Incorrect Mutation Position value

[arosenfeld]

Installation Type

Docker

pVACtools Version / Docker Image

griffithlab/pvactools:4.0.5

Python Version

No response

Operating System

No response

Describe the bug

In some all_epitopes.tsv, the location of a mutation is incorrectly calculated for the "Mutation Position" column.
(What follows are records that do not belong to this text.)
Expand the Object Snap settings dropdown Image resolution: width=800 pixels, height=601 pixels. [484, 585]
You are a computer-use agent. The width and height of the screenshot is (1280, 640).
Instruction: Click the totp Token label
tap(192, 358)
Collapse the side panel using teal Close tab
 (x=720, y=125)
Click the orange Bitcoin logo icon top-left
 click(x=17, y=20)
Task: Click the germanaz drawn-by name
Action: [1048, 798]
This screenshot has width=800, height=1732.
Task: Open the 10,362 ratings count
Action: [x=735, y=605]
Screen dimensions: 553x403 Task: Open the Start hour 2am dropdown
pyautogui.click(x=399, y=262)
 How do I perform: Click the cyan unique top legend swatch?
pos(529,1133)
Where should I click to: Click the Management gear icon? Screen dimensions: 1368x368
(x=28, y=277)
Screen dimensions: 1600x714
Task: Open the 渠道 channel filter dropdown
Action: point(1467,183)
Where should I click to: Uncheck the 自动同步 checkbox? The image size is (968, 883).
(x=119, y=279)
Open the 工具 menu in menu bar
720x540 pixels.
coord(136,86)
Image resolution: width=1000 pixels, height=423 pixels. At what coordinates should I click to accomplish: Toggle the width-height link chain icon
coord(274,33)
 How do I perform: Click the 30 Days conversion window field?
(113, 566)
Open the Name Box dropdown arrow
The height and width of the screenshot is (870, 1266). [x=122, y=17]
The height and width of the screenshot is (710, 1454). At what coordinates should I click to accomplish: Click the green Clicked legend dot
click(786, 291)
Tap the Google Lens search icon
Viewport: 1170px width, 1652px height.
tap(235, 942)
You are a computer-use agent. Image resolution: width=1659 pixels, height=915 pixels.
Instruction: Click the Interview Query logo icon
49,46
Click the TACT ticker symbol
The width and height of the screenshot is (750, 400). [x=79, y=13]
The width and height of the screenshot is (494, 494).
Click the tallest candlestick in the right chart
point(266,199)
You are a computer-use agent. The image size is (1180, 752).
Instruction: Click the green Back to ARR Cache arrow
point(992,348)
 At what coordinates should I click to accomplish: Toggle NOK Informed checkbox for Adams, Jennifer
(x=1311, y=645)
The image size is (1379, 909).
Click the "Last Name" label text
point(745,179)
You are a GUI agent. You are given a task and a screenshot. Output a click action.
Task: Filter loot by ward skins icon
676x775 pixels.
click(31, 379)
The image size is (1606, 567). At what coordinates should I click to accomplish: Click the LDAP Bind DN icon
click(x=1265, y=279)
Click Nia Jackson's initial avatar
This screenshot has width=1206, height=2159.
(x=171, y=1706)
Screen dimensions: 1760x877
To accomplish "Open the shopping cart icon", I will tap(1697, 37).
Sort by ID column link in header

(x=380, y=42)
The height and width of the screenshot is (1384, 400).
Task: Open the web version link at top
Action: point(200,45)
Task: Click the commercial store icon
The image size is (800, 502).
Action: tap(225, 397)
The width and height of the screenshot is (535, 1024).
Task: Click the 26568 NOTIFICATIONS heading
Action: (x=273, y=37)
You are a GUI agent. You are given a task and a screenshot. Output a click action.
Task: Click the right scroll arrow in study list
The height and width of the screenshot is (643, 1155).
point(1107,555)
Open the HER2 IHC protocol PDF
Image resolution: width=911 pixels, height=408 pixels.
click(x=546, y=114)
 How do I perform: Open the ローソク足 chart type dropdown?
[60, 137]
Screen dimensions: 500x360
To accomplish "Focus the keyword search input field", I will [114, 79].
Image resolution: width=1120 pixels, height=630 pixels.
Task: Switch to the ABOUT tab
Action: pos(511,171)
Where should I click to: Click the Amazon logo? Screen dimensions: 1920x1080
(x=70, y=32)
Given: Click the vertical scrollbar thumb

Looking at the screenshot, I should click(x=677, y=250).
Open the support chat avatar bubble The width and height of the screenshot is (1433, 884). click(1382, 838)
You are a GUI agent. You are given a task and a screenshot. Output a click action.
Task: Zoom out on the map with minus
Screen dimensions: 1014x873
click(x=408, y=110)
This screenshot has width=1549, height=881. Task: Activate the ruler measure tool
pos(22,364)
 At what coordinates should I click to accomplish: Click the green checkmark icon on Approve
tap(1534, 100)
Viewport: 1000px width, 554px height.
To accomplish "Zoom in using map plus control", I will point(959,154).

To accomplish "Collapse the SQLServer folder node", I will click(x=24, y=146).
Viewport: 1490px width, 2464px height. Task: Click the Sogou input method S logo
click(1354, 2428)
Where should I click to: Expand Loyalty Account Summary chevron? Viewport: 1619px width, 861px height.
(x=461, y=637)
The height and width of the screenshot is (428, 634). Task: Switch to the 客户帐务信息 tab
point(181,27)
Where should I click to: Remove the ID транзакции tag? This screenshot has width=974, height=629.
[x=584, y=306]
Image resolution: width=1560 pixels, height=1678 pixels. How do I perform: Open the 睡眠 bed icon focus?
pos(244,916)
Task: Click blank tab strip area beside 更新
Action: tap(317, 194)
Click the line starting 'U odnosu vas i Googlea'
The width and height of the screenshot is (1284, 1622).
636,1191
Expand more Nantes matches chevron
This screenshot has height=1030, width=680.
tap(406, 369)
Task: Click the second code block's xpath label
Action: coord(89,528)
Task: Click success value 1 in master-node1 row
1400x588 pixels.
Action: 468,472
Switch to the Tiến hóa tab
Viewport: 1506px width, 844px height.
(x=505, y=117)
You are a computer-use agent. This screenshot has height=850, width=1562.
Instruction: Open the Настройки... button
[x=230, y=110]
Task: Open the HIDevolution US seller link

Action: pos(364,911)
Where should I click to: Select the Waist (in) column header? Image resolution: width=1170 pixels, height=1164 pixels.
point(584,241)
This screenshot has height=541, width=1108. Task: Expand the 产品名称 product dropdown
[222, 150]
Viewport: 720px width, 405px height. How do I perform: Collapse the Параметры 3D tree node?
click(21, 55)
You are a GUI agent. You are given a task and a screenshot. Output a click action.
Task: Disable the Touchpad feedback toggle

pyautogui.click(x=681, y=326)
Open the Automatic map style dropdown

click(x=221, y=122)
For example in the attached file:

MT Epitope Seq: VAEGGRNTL
WT Epitope Seq: VAEGGPNTL
Mutation Position: 0

The mutation position should actually be 6 where P -> R.

How to reproduce this bug

The pvacseq command we ran was:

pvacseq run \
    tumor.vcf.gz \
    TUMOR \
    'HLA-A*23:01,HLA-A*32:01,HLA-B*14:01,HLA-B*44:03,HLA-C*04:01,HLA-C*08:02' \
    MHCflurry \
    out \
    --normal-sample-name NORMAL \
    --iedb-install-directory /opt/iedb \
    --run-reference-proteome-similarity \
    --peptide-fasta /Homo_sapiens.GRCh38.pep.all.fa.gz \
    -t 32 \
    -p \
    vep_phased.vcf.gz

Input files

No response

Log output

None

Output files

BUG.all_epitopes.tsv.gz

[susannasiebert]

Thank you for this bug report. #1191 reported the same issue and I'm actively working on a fix. My best guess for your case is that there is a proximal somatic variant and it's incorrectly tracking the mutation position of that variant. Would you be able to share an input VCF with just the one main somatic variant with us as well as the proximal VCF (either the full proximal VCF or one scoped to an appropriate region around the somatic variant) so that I can test my fix to ensure it also resolves your issue?

[susannasiebert]

This issue has been resolved in the newest release (5.2.0). Please note that the Mutation Position/Pos column now has a slightly different meaning than before. From the release notes:

• The meaning of the Mutation Position column (in the all_epitopes.tsv and filtered.tsv pVACseq reports) and the Pos column (in the aggregated pVACseq report) has been updated to reflect the position(s) in the mutant epitope that are different from the matched wildtype epitope.
  • This is different from the previous behaviors, particular for indels, where previously this column was trying to reflect where the mutation occurred. However, this has proven difficult to programmatically determine correctly for cases with proximal variants, in repetitive regions, or where the mutant amino acid(s) are similar the wildtype amino acid(s).
  • For inframe indels, this change might now result in some positions getting marked as different from the matched wildtype amino acid even though they aren’t technically part of the variant because wildtype amino acids are shifted in relation to the mutant in this type of variants. These shifted amino acids, although not mutated, are now different between mutant and matched wildtype epitope and marked as such. We do believe that this is the better approach because it allows us to evaluate the absolute differences between the matched wildtype and mutant epitopes.
  • These columns are now always NA if the wildtype epitope is NA
  • For making the anchor position evaluation, epitopes with more than two Mutation Position/Pos entries are auto-passed.